═════ EXCERPT TO READ
Israeli attorney and academic

Michael Tsur (מיכאל צור) is an Israeli attorney, negotiator, mediator, and academic. He teaches mediation and negotiation in several institutions worldwide and was involved as a negotiator in a number of events, such as Kidnapping of Alan Johnston, Siege of the Church of the Nativity in Bethlehem and Israeli disengagement from Gaza.

== Professional life ==
In 1999, he cofounded The Israeli Chamber of Mediators and was its chairman from 1999 to 2003. Also since 1999, he is a member of the Israel Defense Forces Hostage Negotiation Team. He served as a mediator of the Supreme Court of Israel, and has developed his own dispute resolution method used by entrepreneurs and managers of multinational companies.

In 2003, Tsur edited the Hebrew edition of The New York Times Best Seller Difficult Conversations: How to Discuss What Matters Most. In December 2012 several mediation organizations from France, Italy and Switzerland created European Union of Mediators and named Michael Tsur its honourable president.

== Academic work ==
Tsur teaches negotiation and conflict resolution courses at Hebrew University of Jerusalem, Cardozo School of Law in New York City, Mitchell Hamline School of Law in Saint Paul, Minnesota, U.S., and Università Cattolica del Sacro Cuore in Milan, Italy. Tsur maintains relationships with the Program on Negotiation of Harvard University. He also specializes in coaching executives around the world on how to navigate complex negotiations and situations.

In 2012, Tsur founded a negotiation school Shakla & Tariya in Herzliya, Israel.

== Personal life ==
Tsur lives in Mevaseret Zion, a suburb of Jerusalem, with his wife and their four daughters.
══════════
▶ WORK INSTRUCTIONS
(A) Reproduce the stretch of the Michael Tsur biography from "In 2003, Tsur" through "in Herzliya, Israel." word for word.
(B) According to the Michael Tsur biography, which organization named Tsur its honourable president in December 2012?
═════ EXERCISE DATA
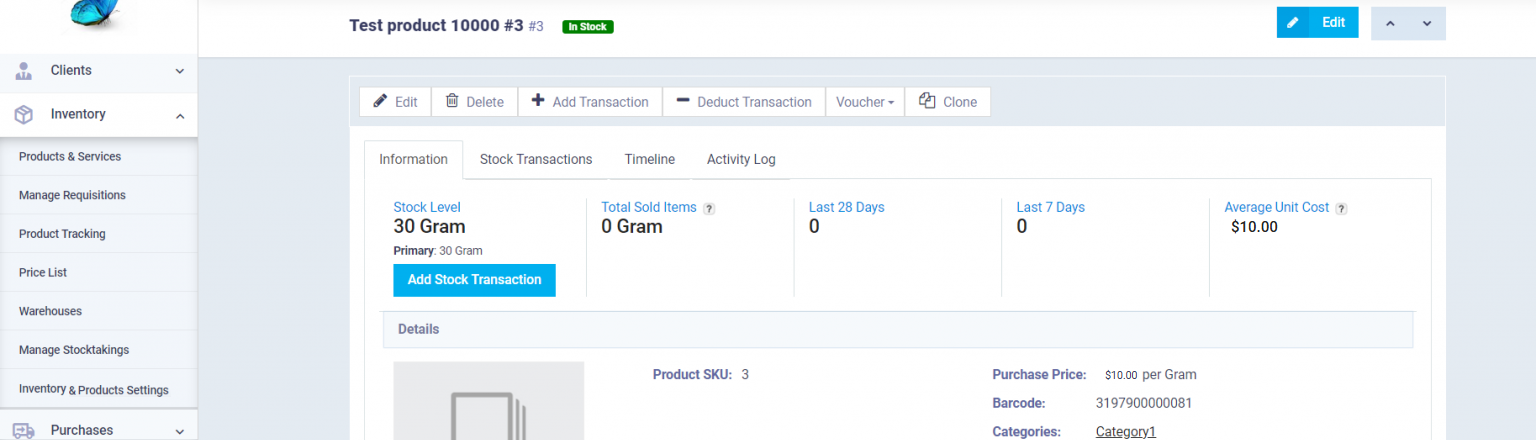Image resolution: width=1536 pixels, height=440 pixels.
Task: Click the Purchases truck icon in sidebar
Action: point(23,431)
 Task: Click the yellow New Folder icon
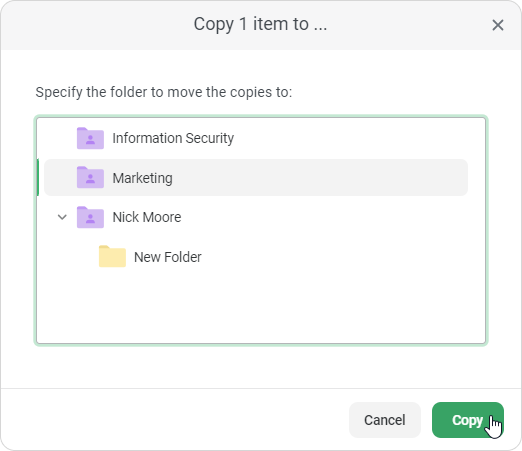112,256
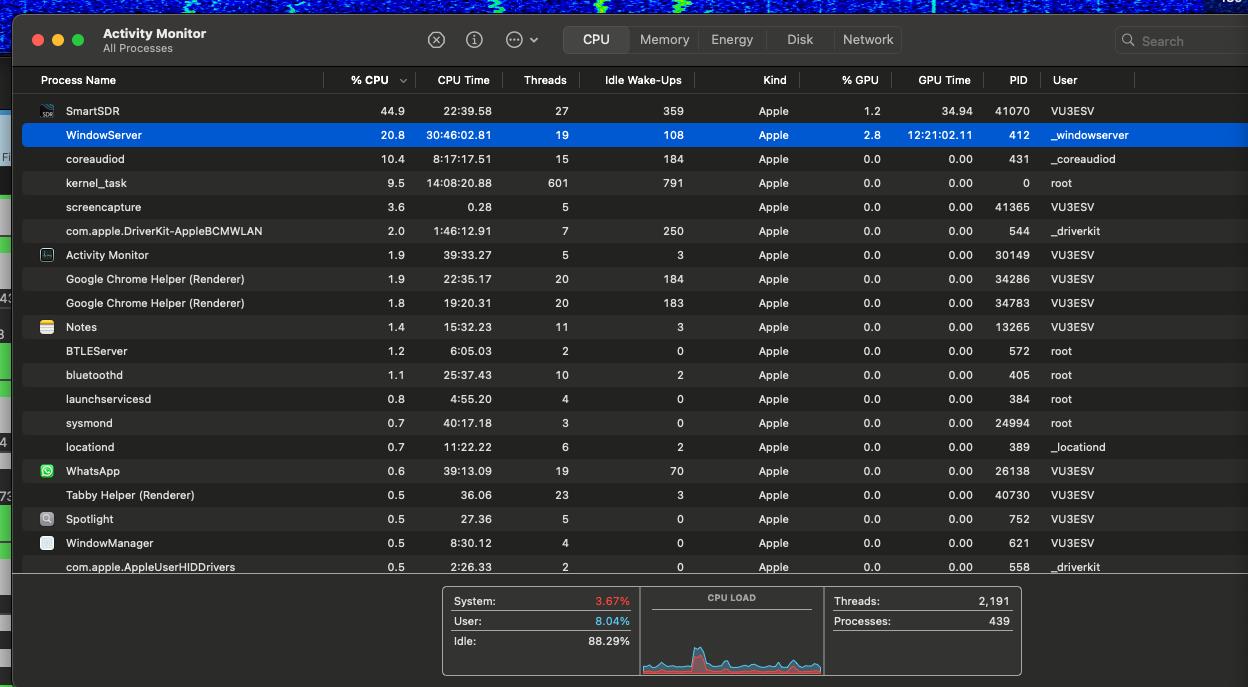Image resolution: width=1248 pixels, height=687 pixels.
Task: Click the stop process X icon
Action: 436,40
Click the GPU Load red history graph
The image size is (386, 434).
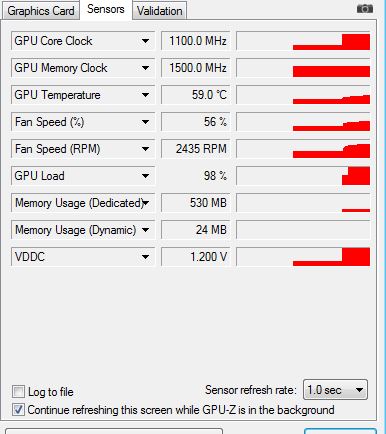[303, 176]
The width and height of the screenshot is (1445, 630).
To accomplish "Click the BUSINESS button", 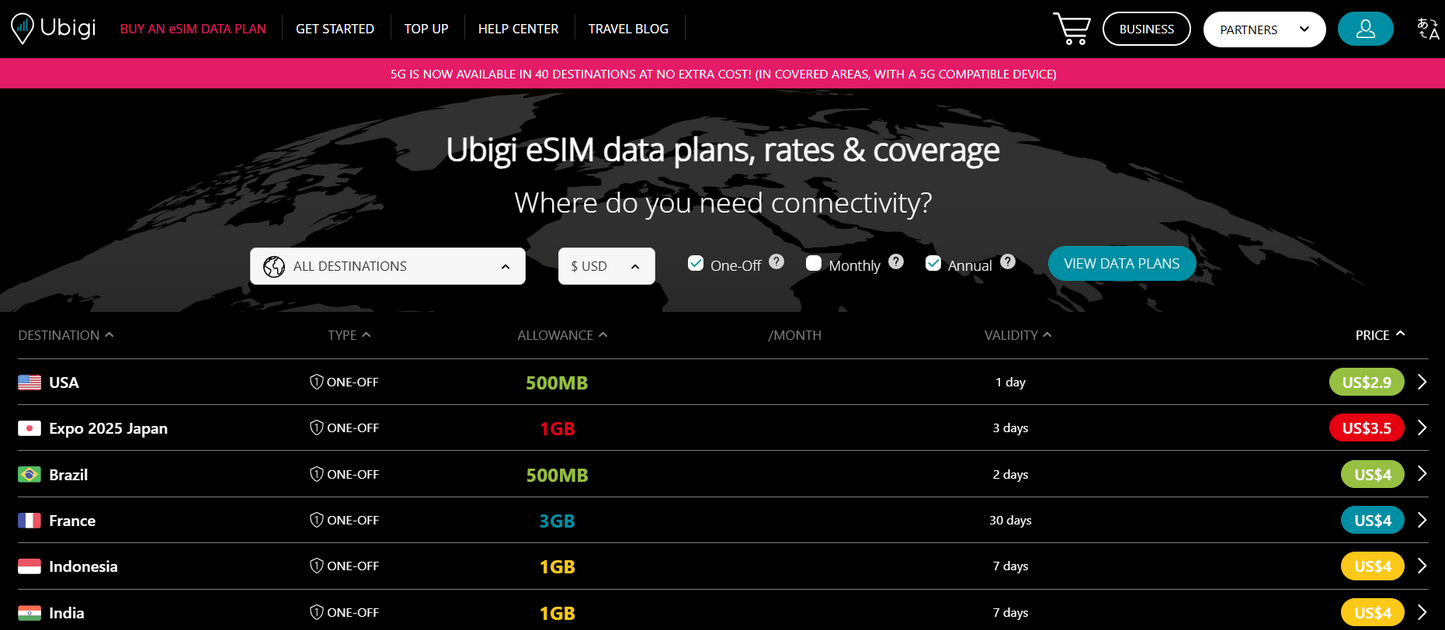I will tap(1146, 29).
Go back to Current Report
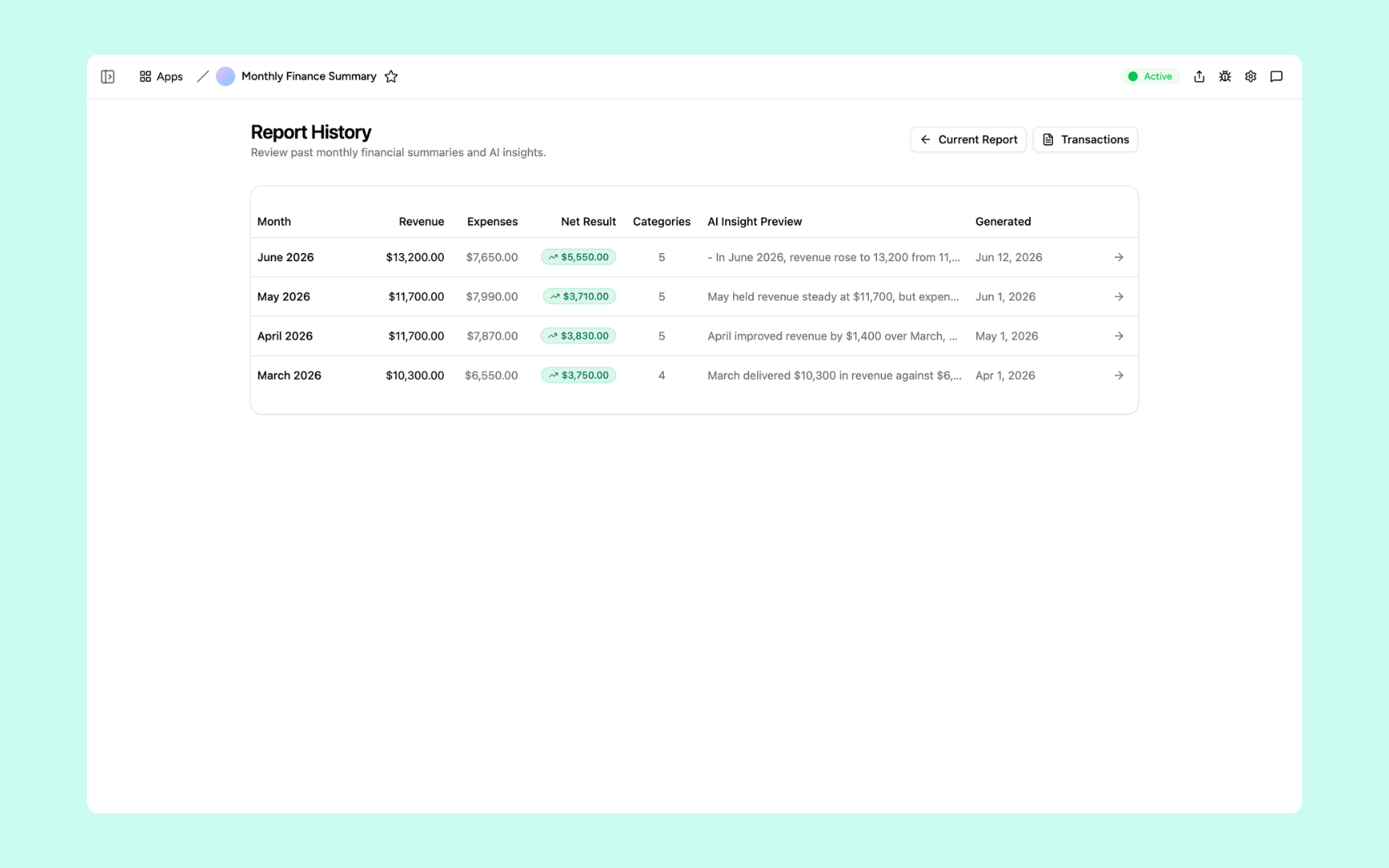Viewport: 1389px width, 868px height. click(x=968, y=140)
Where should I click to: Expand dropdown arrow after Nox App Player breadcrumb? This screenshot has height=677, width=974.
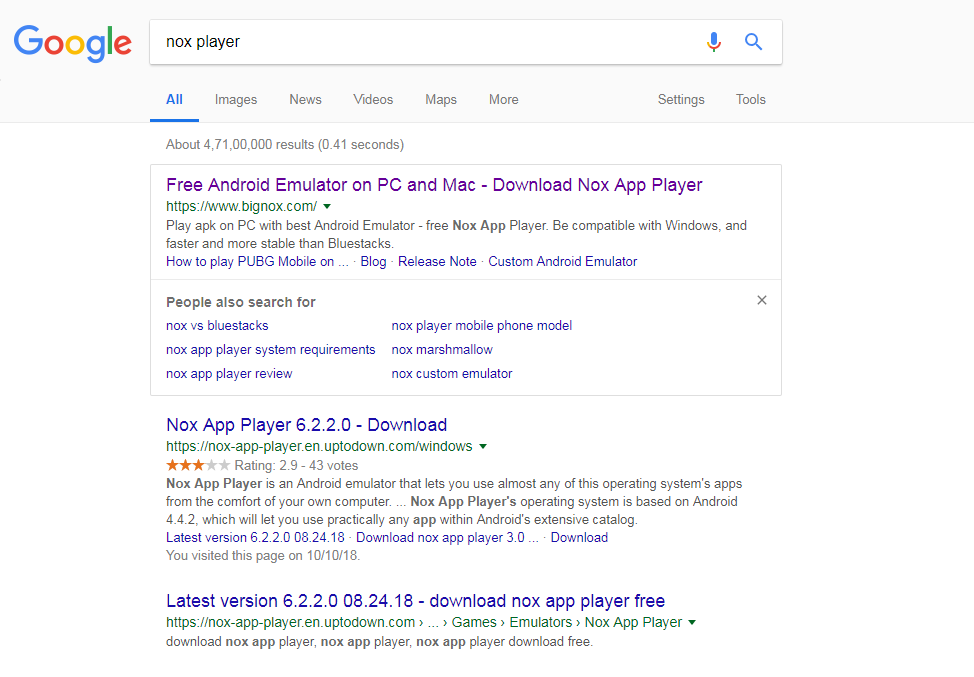click(x=692, y=622)
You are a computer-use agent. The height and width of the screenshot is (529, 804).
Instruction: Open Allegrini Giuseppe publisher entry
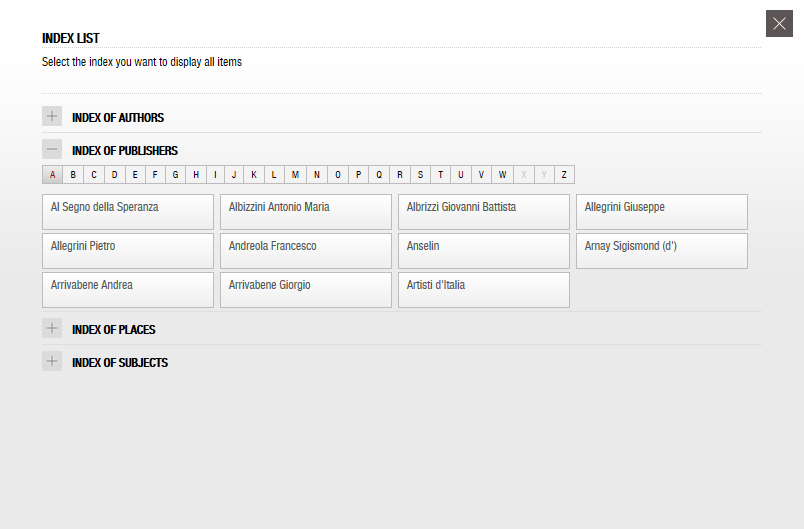(661, 212)
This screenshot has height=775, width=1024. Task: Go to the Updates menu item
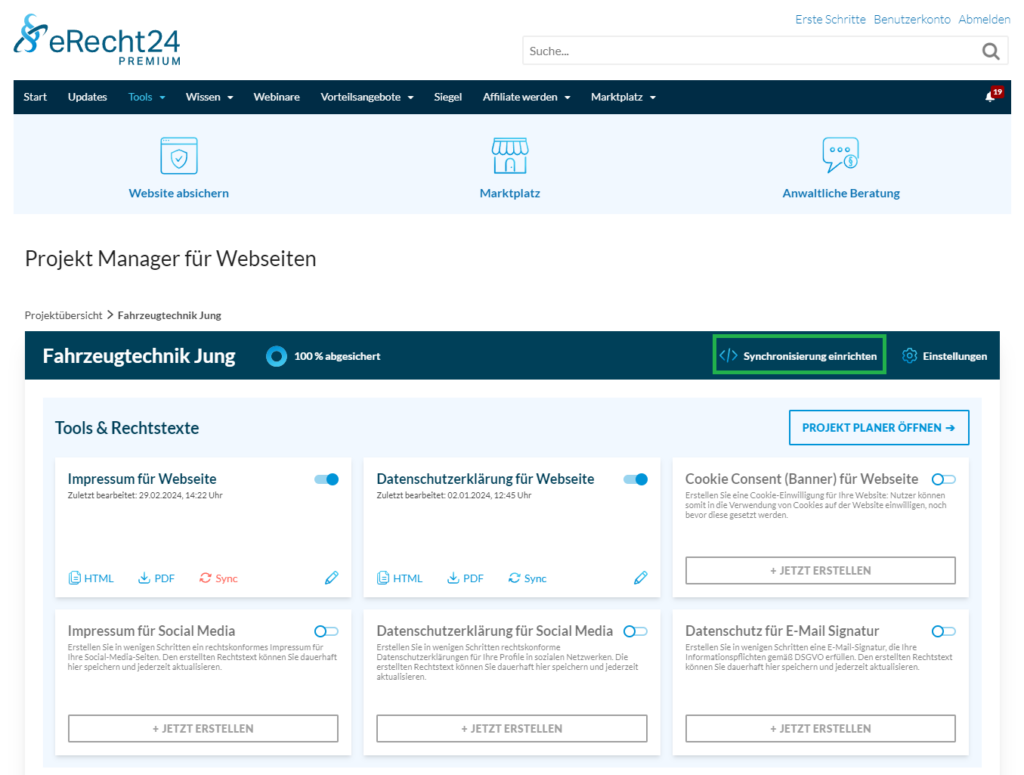point(87,97)
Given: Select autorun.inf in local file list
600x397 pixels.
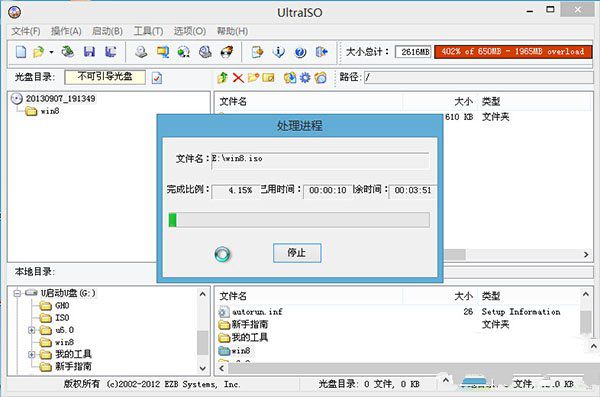Looking at the screenshot, I should [x=257, y=312].
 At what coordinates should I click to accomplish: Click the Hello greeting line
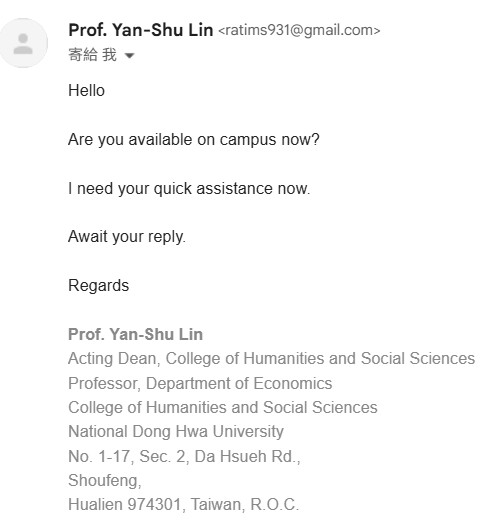tap(86, 90)
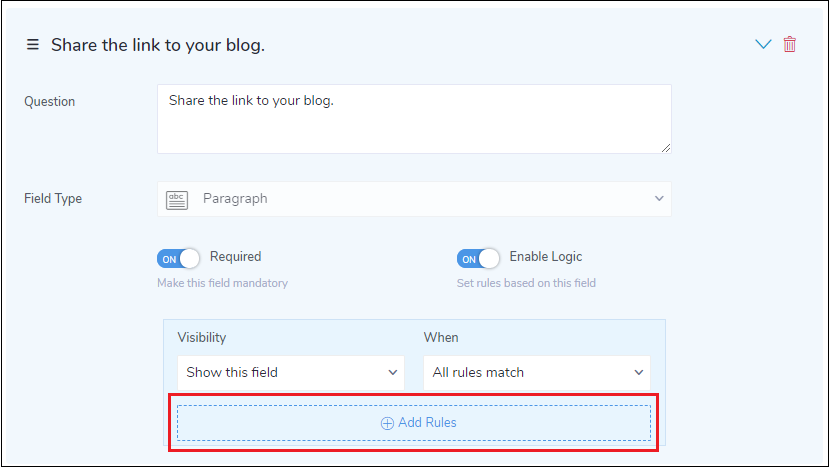
Task: Open the Visibility 'Show this field' dropdown
Action: pos(291,373)
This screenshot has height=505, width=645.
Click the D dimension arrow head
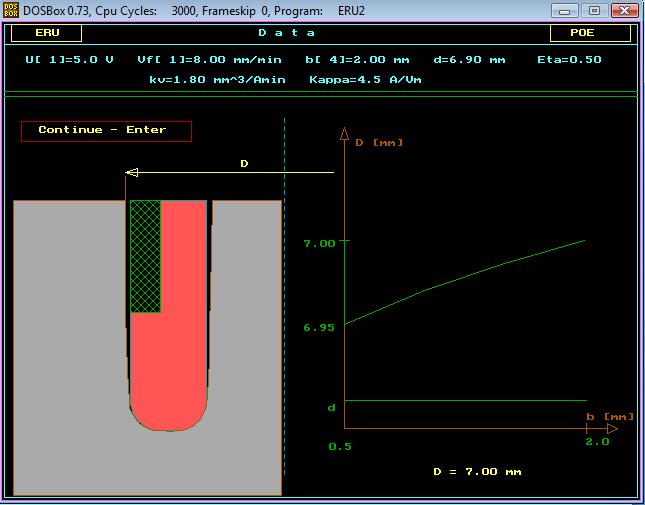tap(131, 172)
══════════
▶ RESULTS IN ORDER
(A)
In 2003, Tsur edited the Hebrew edition of The New York Times Best Seller Difficult Conversations: How to Discuss What Matters Most. In December 2012 several mediation organizations from France, Italy and Switzerland created European Union of Mediators and named Michael Tsur its honourable president.

== Academic work ==
Tsur teaches negotiation and conflict resolution courses at Hebrew University of Jerusalem, Cardozo School of Law in New York City, Mitchell Hamline School of Law in Saint Paul, Minnesota, U.S., and Università Cattolica del Sacro Cuore in Milan, Italy. Tsur maintains relationships with the Program on Negotiation of Harvard University. He also specializes in coaching executives around the world on how to navigate complex negotiations and situations.

In 2012, Tsur founded a negotiation school Shakla & Tariya in Herzliya, Israel.

(B) The European Union of Mediators